■ The data:
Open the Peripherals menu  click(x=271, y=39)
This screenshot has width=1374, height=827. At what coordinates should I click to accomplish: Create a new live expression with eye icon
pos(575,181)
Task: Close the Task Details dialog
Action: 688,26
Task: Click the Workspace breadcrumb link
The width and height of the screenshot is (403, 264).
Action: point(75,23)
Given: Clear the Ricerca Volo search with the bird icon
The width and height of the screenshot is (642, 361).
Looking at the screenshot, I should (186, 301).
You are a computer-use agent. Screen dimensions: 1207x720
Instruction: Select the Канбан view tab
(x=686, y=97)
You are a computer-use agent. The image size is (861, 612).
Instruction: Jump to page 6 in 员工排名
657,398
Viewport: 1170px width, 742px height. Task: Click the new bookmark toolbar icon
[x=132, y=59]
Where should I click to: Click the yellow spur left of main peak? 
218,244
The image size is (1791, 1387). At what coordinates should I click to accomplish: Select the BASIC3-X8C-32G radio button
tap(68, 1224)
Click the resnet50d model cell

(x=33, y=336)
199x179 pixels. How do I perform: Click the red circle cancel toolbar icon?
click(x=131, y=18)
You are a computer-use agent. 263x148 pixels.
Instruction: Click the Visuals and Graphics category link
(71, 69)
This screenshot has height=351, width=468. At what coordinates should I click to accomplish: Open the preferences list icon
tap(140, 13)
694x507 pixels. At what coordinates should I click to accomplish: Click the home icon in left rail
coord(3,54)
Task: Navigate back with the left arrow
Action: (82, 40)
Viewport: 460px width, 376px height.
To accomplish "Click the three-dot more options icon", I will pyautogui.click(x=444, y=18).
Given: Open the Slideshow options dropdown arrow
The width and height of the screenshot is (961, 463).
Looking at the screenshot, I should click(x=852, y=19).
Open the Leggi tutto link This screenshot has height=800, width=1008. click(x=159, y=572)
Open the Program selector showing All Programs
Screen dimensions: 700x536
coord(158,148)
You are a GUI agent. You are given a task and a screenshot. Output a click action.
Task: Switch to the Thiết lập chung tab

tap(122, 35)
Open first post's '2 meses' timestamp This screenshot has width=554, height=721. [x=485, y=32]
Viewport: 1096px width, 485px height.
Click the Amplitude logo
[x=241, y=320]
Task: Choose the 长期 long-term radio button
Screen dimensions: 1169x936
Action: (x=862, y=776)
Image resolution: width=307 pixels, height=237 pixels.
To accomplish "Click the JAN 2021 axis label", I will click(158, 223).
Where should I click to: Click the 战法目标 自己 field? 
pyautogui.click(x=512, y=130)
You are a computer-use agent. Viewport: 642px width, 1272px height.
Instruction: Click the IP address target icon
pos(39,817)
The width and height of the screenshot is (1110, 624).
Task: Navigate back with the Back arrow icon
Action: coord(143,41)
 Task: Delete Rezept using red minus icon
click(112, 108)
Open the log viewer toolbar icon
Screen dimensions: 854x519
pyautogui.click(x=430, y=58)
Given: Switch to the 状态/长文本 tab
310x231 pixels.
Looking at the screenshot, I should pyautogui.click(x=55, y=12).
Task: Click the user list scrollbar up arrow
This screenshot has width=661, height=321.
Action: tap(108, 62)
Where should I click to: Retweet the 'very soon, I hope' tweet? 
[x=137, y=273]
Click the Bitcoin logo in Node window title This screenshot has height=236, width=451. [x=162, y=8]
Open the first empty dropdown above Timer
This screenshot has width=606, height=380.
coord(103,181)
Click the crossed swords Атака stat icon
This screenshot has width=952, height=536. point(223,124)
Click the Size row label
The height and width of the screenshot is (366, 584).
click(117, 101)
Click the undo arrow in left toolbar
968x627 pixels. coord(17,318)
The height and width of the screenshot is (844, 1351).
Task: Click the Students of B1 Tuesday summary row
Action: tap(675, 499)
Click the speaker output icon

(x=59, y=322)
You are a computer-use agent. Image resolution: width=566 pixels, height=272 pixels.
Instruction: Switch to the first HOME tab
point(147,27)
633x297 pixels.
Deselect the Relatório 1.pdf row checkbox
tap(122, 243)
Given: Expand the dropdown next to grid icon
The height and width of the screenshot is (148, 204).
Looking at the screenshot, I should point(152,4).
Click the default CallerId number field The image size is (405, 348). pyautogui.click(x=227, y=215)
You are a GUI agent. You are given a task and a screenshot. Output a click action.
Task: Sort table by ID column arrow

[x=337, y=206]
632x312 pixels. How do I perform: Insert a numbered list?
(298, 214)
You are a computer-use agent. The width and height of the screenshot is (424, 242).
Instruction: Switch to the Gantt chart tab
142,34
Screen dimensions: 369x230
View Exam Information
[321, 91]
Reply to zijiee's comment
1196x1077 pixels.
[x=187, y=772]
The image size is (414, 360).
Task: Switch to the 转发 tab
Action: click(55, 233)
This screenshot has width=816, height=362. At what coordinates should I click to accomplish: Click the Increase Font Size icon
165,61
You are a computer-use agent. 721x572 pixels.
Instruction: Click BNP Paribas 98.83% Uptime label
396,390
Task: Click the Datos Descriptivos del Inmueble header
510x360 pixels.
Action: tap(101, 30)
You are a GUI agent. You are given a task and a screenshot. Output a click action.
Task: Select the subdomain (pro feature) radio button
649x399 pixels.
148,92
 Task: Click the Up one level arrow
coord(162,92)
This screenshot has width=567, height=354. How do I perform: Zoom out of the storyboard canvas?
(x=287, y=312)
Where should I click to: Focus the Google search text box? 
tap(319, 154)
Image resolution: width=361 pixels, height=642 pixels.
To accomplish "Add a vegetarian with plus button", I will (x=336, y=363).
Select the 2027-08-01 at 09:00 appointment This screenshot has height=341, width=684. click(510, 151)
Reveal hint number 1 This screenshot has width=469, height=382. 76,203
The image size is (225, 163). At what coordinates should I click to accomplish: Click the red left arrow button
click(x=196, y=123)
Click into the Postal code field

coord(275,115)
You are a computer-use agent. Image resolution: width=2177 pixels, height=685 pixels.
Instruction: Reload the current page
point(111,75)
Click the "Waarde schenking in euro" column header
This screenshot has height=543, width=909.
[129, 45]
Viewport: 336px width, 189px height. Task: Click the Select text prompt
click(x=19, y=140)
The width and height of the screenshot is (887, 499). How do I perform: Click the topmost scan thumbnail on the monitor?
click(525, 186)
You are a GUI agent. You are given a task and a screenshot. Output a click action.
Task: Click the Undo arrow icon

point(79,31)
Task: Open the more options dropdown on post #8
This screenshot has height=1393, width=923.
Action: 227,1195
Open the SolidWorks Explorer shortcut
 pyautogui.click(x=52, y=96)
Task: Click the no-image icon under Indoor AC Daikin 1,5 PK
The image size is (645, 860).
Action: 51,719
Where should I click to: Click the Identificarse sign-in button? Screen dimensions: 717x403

■ Prompt:
Go through the data line by line and work out how many lines contain "header". Give only that number.

■ Answer to this exercise:
2